Ma allo stesso tempo si deve riconoscere con un minimo di onestà intellettuale che, davanti a questa storia lontana nel tempo, i vecchi sistemi politici di una volta, fatti di amici e favori, come molti dei Dirigenti e Quadri dello stesso Comune di Messina che alla musica di quei sistemi politici hanno sempre ballato, non ci fanno oggi una bella figura. E cosa ancor più grave, hanno fatto fare a Messina la figura di una città cosi “babba” che un Totò qualsiasi si è potuto permettere il lusso di cedere la nostra fontana di Trevi/Chiosco-Bar dell’ottocento ad una “turista” di Capo d’Orlando.
La storia se non fosse tragica sarebbe ridicola. Nel 1990 un Sig. X cede l’azienda di un Chiosco/Bar sito in Piazza Cairoli – Lato Valle – Messina alla “turista” di Capo d’Orlando e i bene informati dicono che da quel momento la “turista” ha versato ad un presunto proprietario la somma di 800.000 mila lire al mese.
Nel 2002 la “turista” chiede la regolarizzazione e la concessione del chiosco. Un silenzio ultra decennale inchioda alle proprie responsabilità l’intera macchina amministrativa del Comune e solo nel 2013 un parere legale del Collegio di Difesa, sicuramente anche questo pagato profumatamente, riconosce che: “il bene può ritenersi di proprietà comunale o acquisito al suo patrimonio per accessione ex artt. 934 del c.c.” Parere del collegio di difesa che veniva successivamente confermato sia in primo grado con una sentenza del TAR di Catania e sia in secondo grado con la successiva sentenza dell’organo d’appello.
Solo nel 2015, in pieno “Renanesimo” e dopo oltre 25 anni, il Comune ha emesso la dovuta Ordinanza di sgombero e rilascio immobile del Chiosco-Bar sito in Piazza Cairoli, stante che la “turista” “non ha fornito elementi dimostrativi della proprietà del Chiosco/Bar neanche in sede giurisdizionale…”

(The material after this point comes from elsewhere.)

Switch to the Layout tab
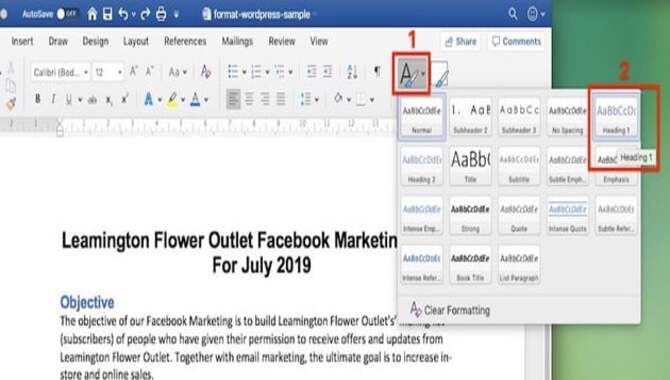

Possiamo anche dire che il Sindaco Renato Accorinti preferisce “giocare a scaricabarile”, come ha fatto la consigliera Maria Perrone, in quota U.D.C. che è intervenuta a difesa dei dipendenti comunali a cui Renato Accorinti, in occasione della presentazione del nuovo Assessore ai Servizi Sociali, Antonina Santisi, aveva imputato la maggior parte delle carenze e mancanze dell’amministrazione comunale di Messina – “Se ci sono dipendenti che oppongono delle resistenze, che non lavorano con professionalità…”. Aveva detto in quell’occasione il Sindaco.

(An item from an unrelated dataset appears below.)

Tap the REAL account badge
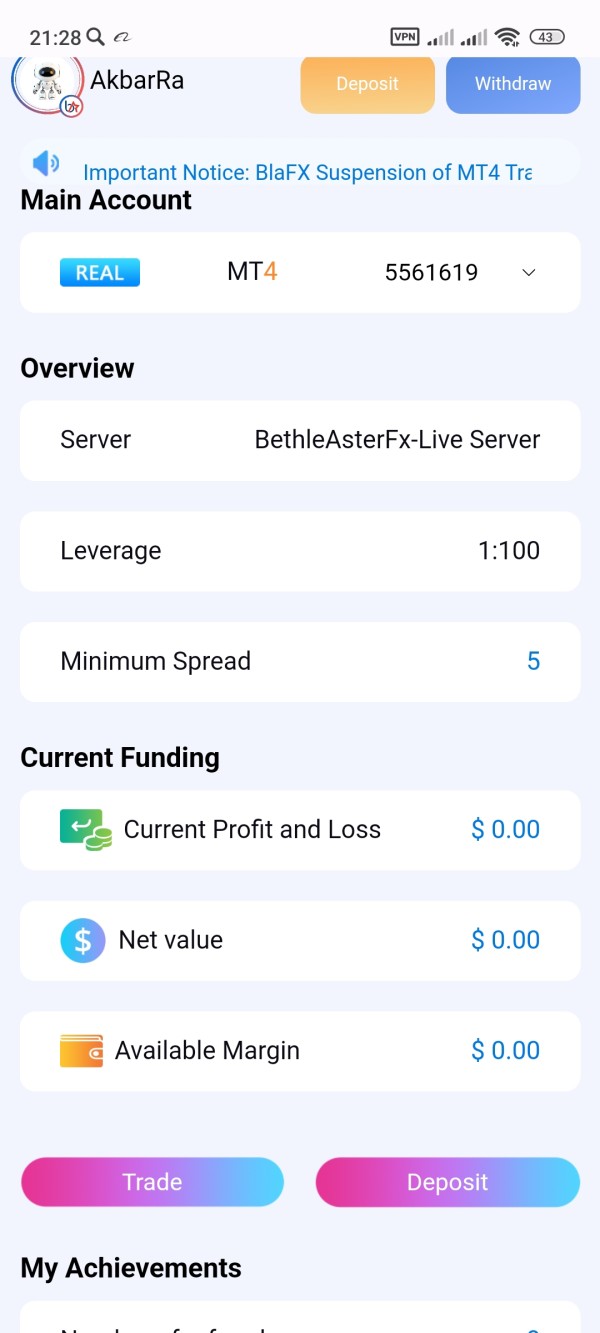This screenshot has height=1333, width=600. [x=100, y=273]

Ciò non toglie che se questa è la ricostruzione amministrativa della vicenda, quella Storica è ancora più grave. Ci riporta indietro nel tempo, al primo proprietario del Chiosco ed al lontano 1871, dove un tal Stellario Allegra lo commissionò a una delle fonderie della città. E mentre prima la sua ubicazione era accanto al Teatro Vittorio Emanuele, solo nel 1912, dopo il terremoto del 1908, la sua sede divenne Piazza Cairoli. Dove ancora oggi lo si può ammirare, nel cuore della Piazza e nell’anima della città di Messina, e dove il ricordo delle sue limonate al sale ancora riempie l’immaginazione di bollicine e le papille gustative di generazioni di Messinesi
Da quanti anni e da quanto tempo Messina è proprietaria della sua “Fontana di Trevi” e quanti soldi ha perso l’Amministrazione Comunale in questa storia alla Totò, sono domande che forse meriterebbero una risposta che non si limitasse a nascondere la polvere sotto il tappeto.